Ellingham Hall, Northumberland is an English country house in the county of Northumberland, in the civil parish of Ellingham.

The hall was built in the 17th century by Sir John Haggerston on the site of an earlier building. It was enlarged under the ownership of his successor, Edward Haggerston, but suffered severe damage in a fire that burned most of the East wing to the ground. The Haggerstons sheltered Catholic priests within secret tunnels and chambers during the persecutions of the Reformation.

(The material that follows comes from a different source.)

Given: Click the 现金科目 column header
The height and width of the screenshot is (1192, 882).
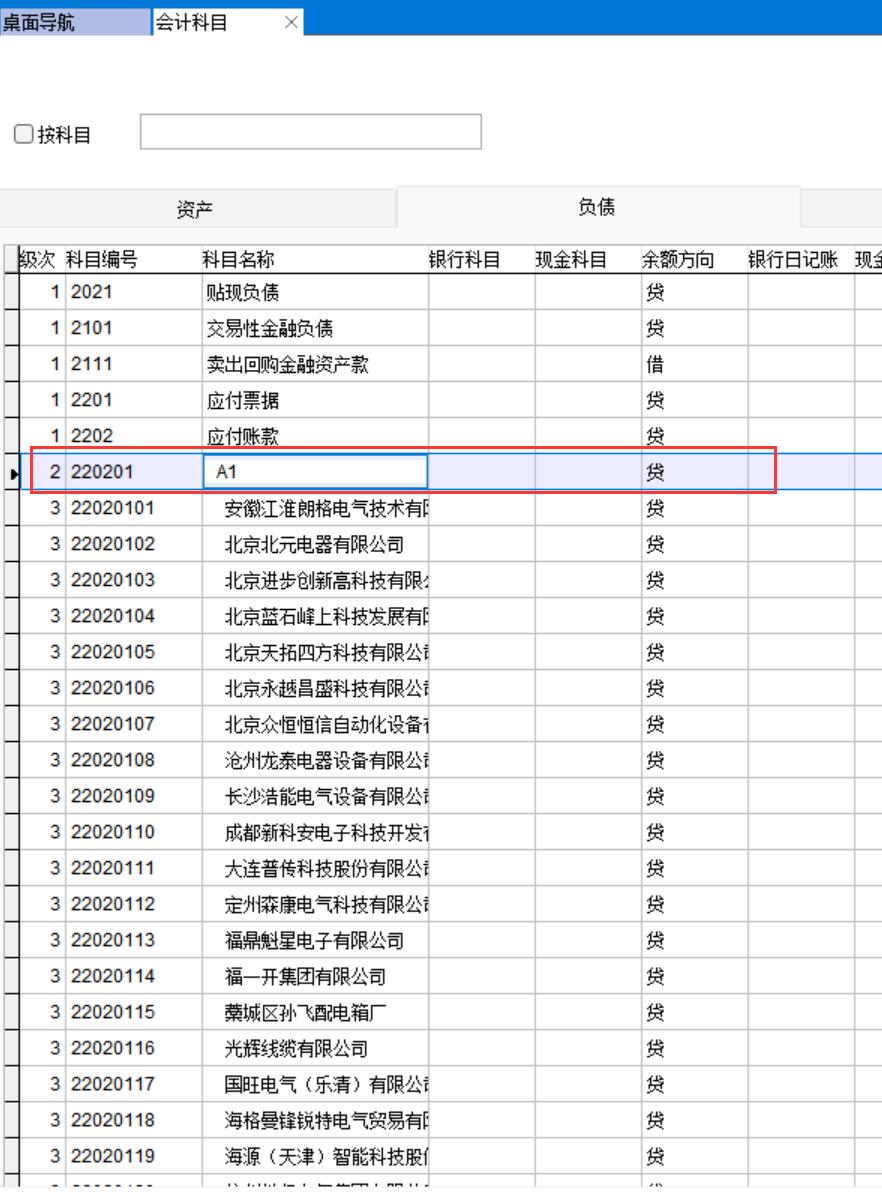Looking at the screenshot, I should pyautogui.click(x=571, y=261).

In the Second World War, the Ellingham estate was farmed by the Women's Land Army who put the tennis courts into cultivation and used the reception rooms as a food storage centre. From 1955 to 1988 the hall was used a preparatory school for boys aged 5 to 18. It was subsequently bought by property developers but a plan to convert the building into residential flats and houses on the land was usurped by NatWest bank during the crash of 1989, despite being offered 25% interest until the properties were sold; thereafter the hall was left standing empty and vulnerable to vandalism and the elements. It was bought in 1995 by Helen and Aidan Ruff, who restored and renovated it to serve as a country house venue for holiday rental, parties, weddings and corporate events. The refurbished building was reopened in 2003. In May 2010, the chapel was gutted by fire.

In December 2010, Ellingham Hall found itself bombarded by calls after WikiLeaks founder Julian Assange was bailed to stay at its namesake, Ellingham Hall, Norfolk. Owner Aidan Ruff told The Journal newspaper: "We’re just trying to make an honest living, and deliver our brides and grooms the dream weddings they want. We’re not interested in bringing down governments or world domination."